Secondly, AI cannot be said to face any resistance in its act of creation, as it does not experience a sense of lack that drives all willing and striving. But, one might object that a form of AI, such as a language model, faces resistance of its own kind. Namely, token limits constrain its output, reinforcement learning from human feedback shapes and restricts what it can say, and compute budgets impose scarcity. These are genuine constraints, and it would be dishonest to pretend otherwise. But constraint and resistance are different in kind, not merely in degree. A constraint is an external limitation imposed on a process that is indifferent to it. A chatbot running out of tokens is like a writer running out of ink. But the model does not experience its token limit the way the writer experiences the resistance of struggling to choose the right words or ideas in his work. In other words, AI’s token constraint provides no felt gap between what it means and what it has managed to say, because it does not mean anything at all. To make, then, is to struggle against the material toward some value that the maker has chosen and that the material does not yet embody. Since the will is striving that arises from lack, and lack is something that can only be felt by a being for whom the absence of the desired thing registers as a deficiency, a language model cannot be said to produce with resistance, even if it produces under constraint. And because resistance in the Schopenhauerian sense is constitutive of will, the absence of resistance means the absence of will, and the absence of will means the absence of any trace of life in an AI product.

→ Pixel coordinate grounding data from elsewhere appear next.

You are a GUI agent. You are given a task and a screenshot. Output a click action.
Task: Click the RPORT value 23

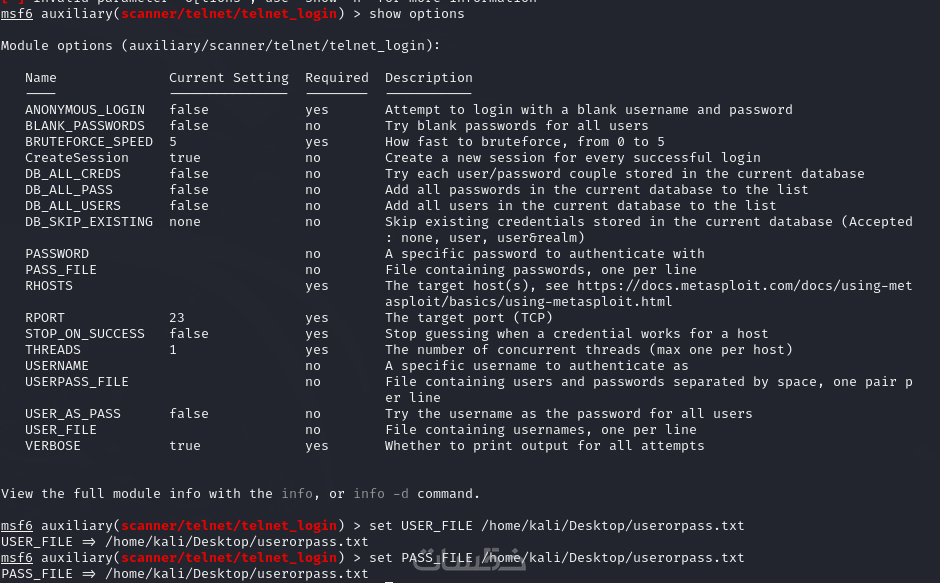pos(177,318)
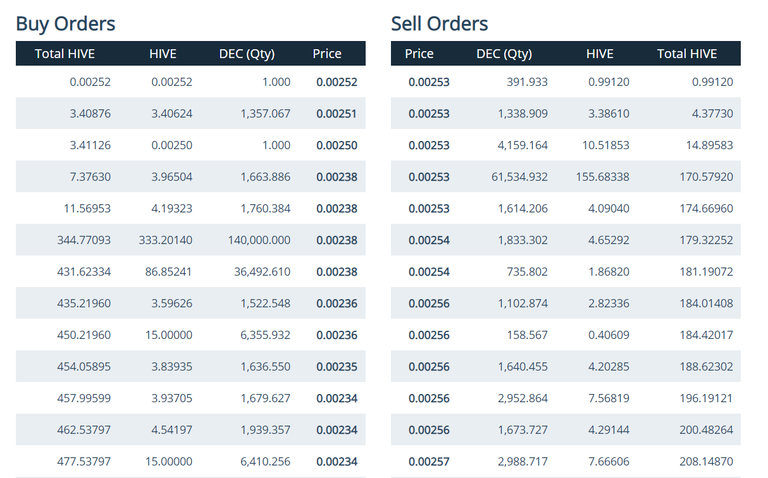Click the Buy Orders Price column header

click(x=327, y=54)
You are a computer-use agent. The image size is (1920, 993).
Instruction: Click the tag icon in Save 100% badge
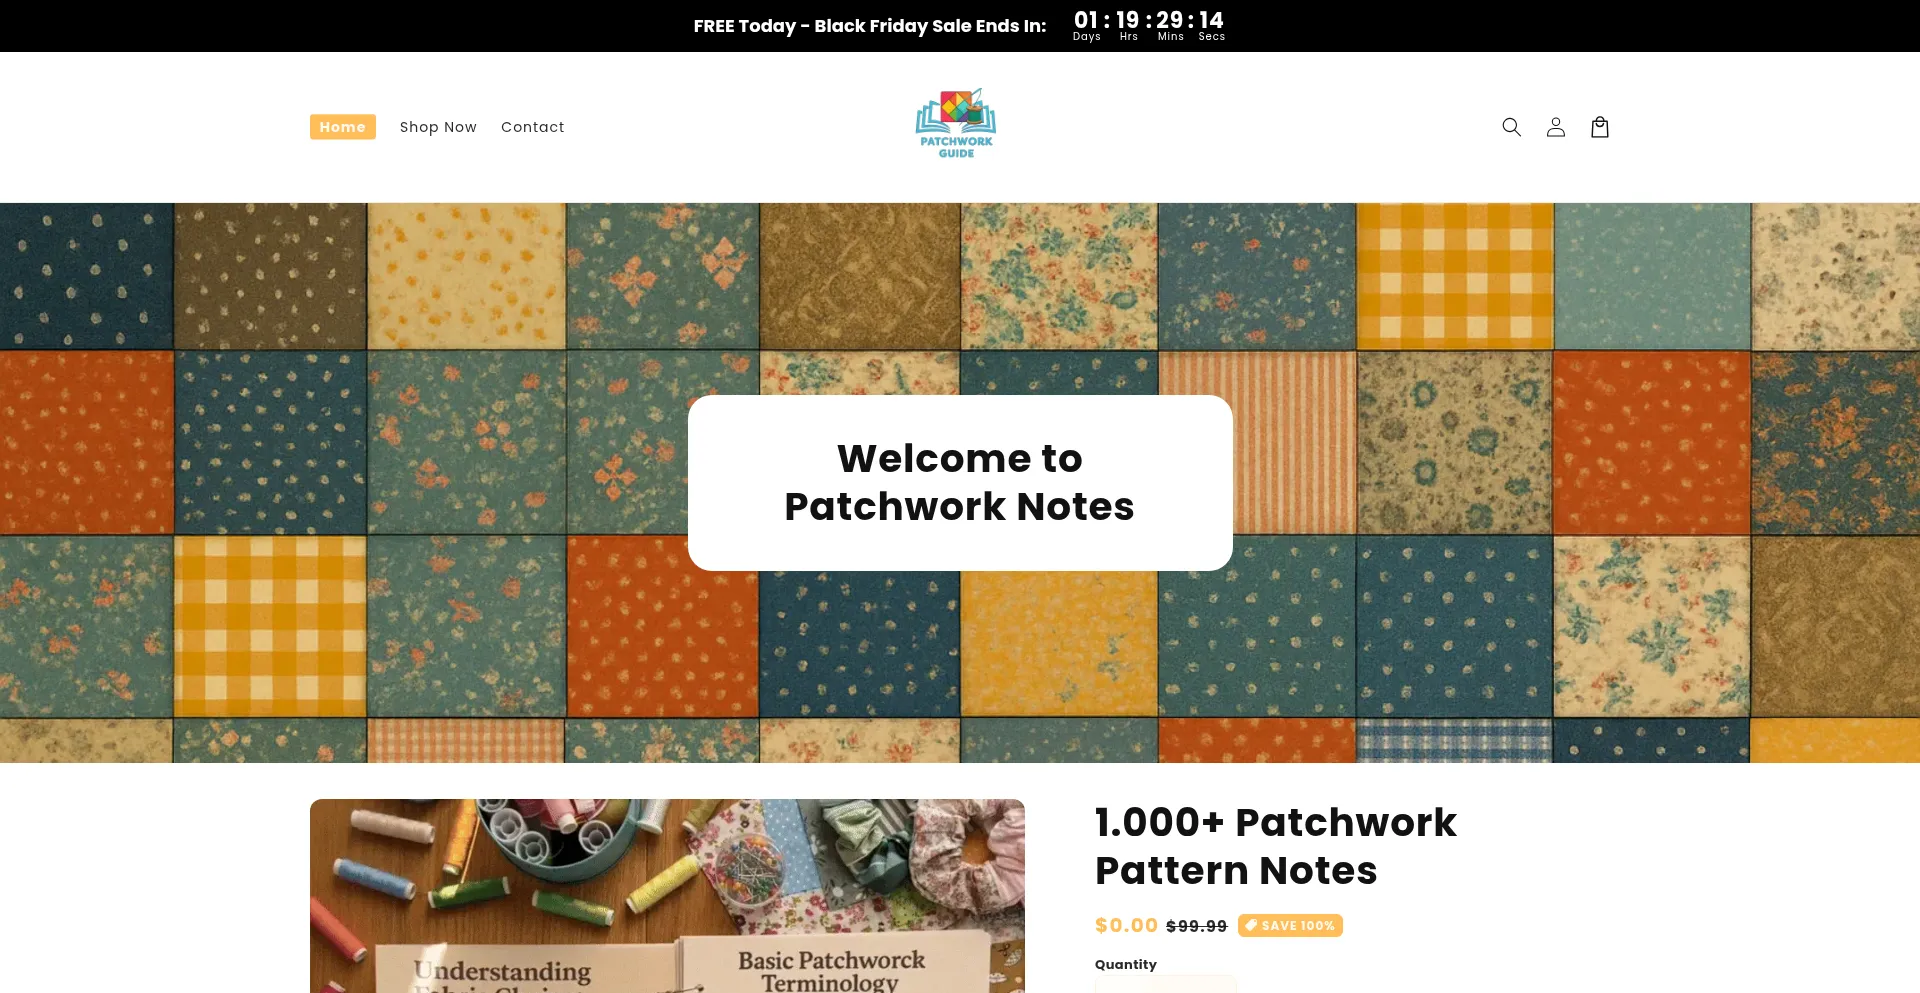coord(1251,925)
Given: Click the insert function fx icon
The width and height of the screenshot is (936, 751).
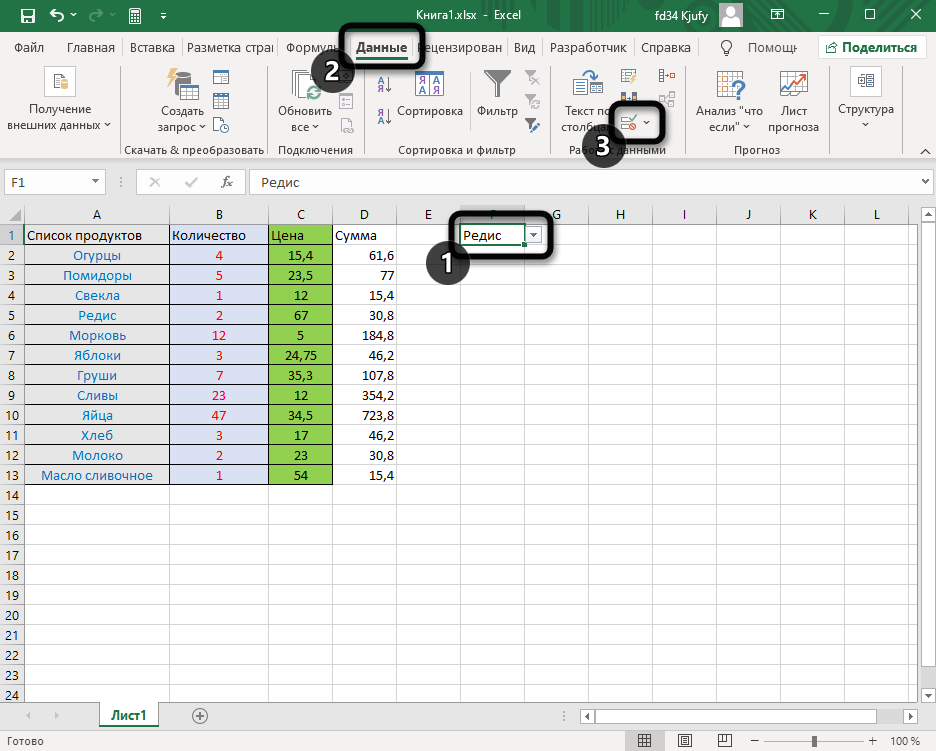Looking at the screenshot, I should [227, 182].
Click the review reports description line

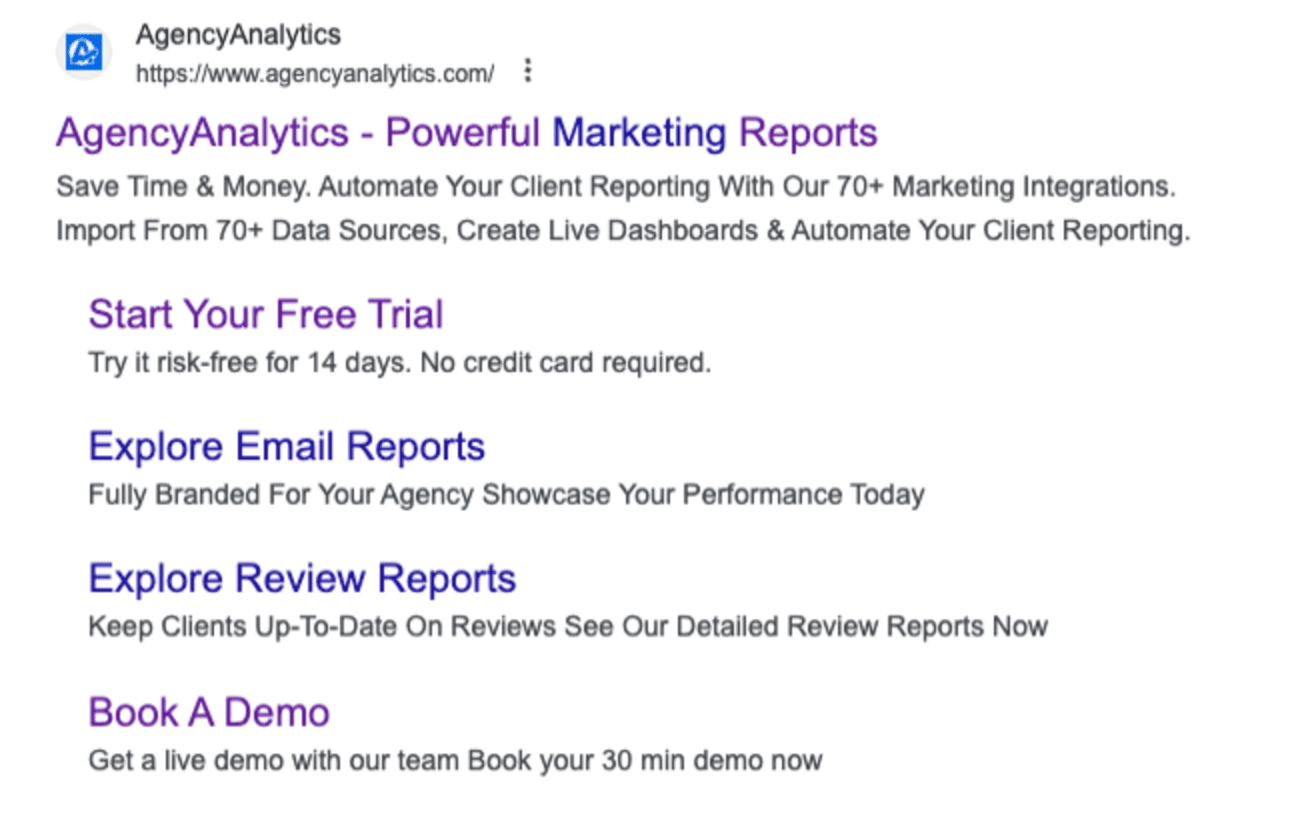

There is a further risk that deserves attention, and it concerns not what AI produces on its own but what it does to the humans who rely on it. Even if we grant that AI is fundamentally a tool, over-reliance on that tool may erode the very faculties that make human products historically weighty. The ethical capacity, the ability to discern what is worth doing, atrophies when one stops exercising it. The willing faculty atrophies in a similar fashion. If the experience of creative work is increasingly frictionless, if the resistance of the material is absorbed by the machine so that the human never struggles against language or form or structure, then the human loses the capacity for the kind of striving that leaves a trace of life in the product. The danger is not only that AI produces slop directly, but that it produces a kind of human who can no longer produce anything else. Ultimately, the faculties of strong evaluation and creative will are capacities that develop through exercise and deteriorate through neglect.
The honest position, then, is not that AI can never participate in historically weighty work, but that it can do so only when the human's ethical choices and willed effort remain the governing structure of the product. When the human artist uses AI the way a sculptor uses a chisel, as an instrument subordinated to her vision, her judgment, and her sustained labor, the product can still carry historical weight because the value-positing center is intact. The moment the instrument begins to replace the center, the moment the human delegates not just execution but discernment and struggle, at which point the product loses its claim to significance. And determining where that threshold lies, where assistance becomes replacement, is perhaps the most urgent question for anyone who makes things in the age of AI.